Thank you, Hristina, for your quick response. Actually, I have realized that I posted my question in the wrong spot :(. I was referring to the classification techniques mentioned by the instructor in the "Grouping the Various Reasons for Absence" video, Course Name: "SQL + Tableau + Python". He grouped the illnesses logically into a few categories, according to their similarities, to reduce the dummy dimensions generated. My question aimed to understand if there are other grouping techniques when the categorical dimension has many values, and no business logic/ similarities help in grouping these values. For, example if one of the variables in the regression analysis is 'Nationalities,' which could contain hundreds of values. Is there any technique that helps group the values in such fields to avoid generating a lot of dummy variables.

Instructor
Posted on:

24 Nov 2021

0

Hi Ranim and Hristina!

I hope you don't mind if I join the conversation.
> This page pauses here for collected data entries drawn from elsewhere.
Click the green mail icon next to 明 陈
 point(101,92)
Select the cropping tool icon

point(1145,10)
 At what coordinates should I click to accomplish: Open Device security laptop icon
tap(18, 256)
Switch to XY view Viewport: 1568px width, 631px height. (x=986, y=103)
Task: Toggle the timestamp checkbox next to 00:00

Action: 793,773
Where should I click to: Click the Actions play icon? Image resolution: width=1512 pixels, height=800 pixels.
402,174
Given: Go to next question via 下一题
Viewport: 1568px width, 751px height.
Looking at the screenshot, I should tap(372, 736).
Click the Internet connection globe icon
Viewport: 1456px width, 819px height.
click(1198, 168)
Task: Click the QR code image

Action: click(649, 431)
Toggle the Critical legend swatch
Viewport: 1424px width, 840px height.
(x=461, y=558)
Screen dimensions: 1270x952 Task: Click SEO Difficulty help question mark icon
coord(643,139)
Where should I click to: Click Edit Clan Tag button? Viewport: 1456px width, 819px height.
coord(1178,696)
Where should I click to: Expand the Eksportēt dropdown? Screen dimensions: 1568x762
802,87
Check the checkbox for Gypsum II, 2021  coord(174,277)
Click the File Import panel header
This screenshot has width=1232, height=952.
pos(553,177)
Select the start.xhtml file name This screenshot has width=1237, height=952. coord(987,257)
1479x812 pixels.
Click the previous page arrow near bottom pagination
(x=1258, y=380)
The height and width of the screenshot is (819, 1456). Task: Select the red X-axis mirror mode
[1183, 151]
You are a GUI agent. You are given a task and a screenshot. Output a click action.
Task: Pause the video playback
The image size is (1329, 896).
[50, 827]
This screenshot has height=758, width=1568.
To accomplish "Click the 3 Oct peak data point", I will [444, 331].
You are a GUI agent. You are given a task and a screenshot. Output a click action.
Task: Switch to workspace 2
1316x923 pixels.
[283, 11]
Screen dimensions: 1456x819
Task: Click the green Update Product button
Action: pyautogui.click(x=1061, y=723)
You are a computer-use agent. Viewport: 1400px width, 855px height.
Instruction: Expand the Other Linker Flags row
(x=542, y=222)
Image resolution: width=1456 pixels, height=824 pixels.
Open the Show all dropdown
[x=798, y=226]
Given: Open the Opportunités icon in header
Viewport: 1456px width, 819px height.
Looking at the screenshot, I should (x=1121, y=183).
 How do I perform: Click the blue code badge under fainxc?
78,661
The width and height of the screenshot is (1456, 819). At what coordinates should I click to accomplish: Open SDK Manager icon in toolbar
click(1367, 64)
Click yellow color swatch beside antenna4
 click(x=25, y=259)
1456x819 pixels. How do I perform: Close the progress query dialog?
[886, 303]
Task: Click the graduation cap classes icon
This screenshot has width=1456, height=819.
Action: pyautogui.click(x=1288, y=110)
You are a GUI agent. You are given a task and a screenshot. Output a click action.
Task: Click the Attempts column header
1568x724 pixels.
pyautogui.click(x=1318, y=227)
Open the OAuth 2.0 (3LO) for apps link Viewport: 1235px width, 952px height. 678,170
@Ranim: This is a great question, although speaking from my experience I'd say that we should never neglect the economic reasoning and intuition in the middle of an analytical process.
Applying that to your question, on one hand, one can create a dummy for every nationality, yes. However, that would create a little too many variables and might not truly help your research. In that case, you may want to ask yourself - "What is the purpose of my research?", "What am I trying to prove?".
Based on the answer you find, you might start thinking of a specific way to group the variables. In your example, what comes to my mind is group the countries geographically (i.e. group by continent), by historical background (e.g. the countries in the Anglosphere, Latin-language speaking countries, Slavic countries etc.), or by current similar political or economic conditions (e.g. countries forming the G8, economically poor and non-industrialised countries etc.).
In addition, more often than not, there are ways to group the variables and if you really don't find any, you might want to reorganise your independent variables differently.
If none of these techniques helps, I suggest you look into cluster analysis and factor analysis, as well as consider using the tools Hristina described about in her answer.
Of course, let's not forget that you can sometimes just take a dataset, apply ML techniques, and try to obtain that economic/social/analytical/business intuition from there. But in any case, I think one should always look for it; always keep it in the back of our minds.

Hope this helps.
Kind regards,
Martin

Posted on:

24 Nov 2021

0

Thank you, Martin, for your swift response; I really appreciate that you took the time to answer my question. I will try to find my way taking into account the advice you gave. On another note, Thank you for your course "SQL + Tableau + Python"  Indeed; it is the first time I have seen a clear, straightforward, and detailed explanation. Therefore, If you were ever considering adding another section connecting Python to Tableau, as this is the actual situation most of the time, your course would be outstanding (the first and the best :) ).
Many thanks again,
Ranim

Instructor
Posted on:

30 Nov 2021

0

Hi Ranim!

Thank you very much for your kind words!
Note taken - to an extent, integrating Python and Tableau works differently on different operating systems but this doesn't make the subject any less interesting. We will consider the topic.

Good luck and please feel free to post another question should you encounter any difficulties. Thank you.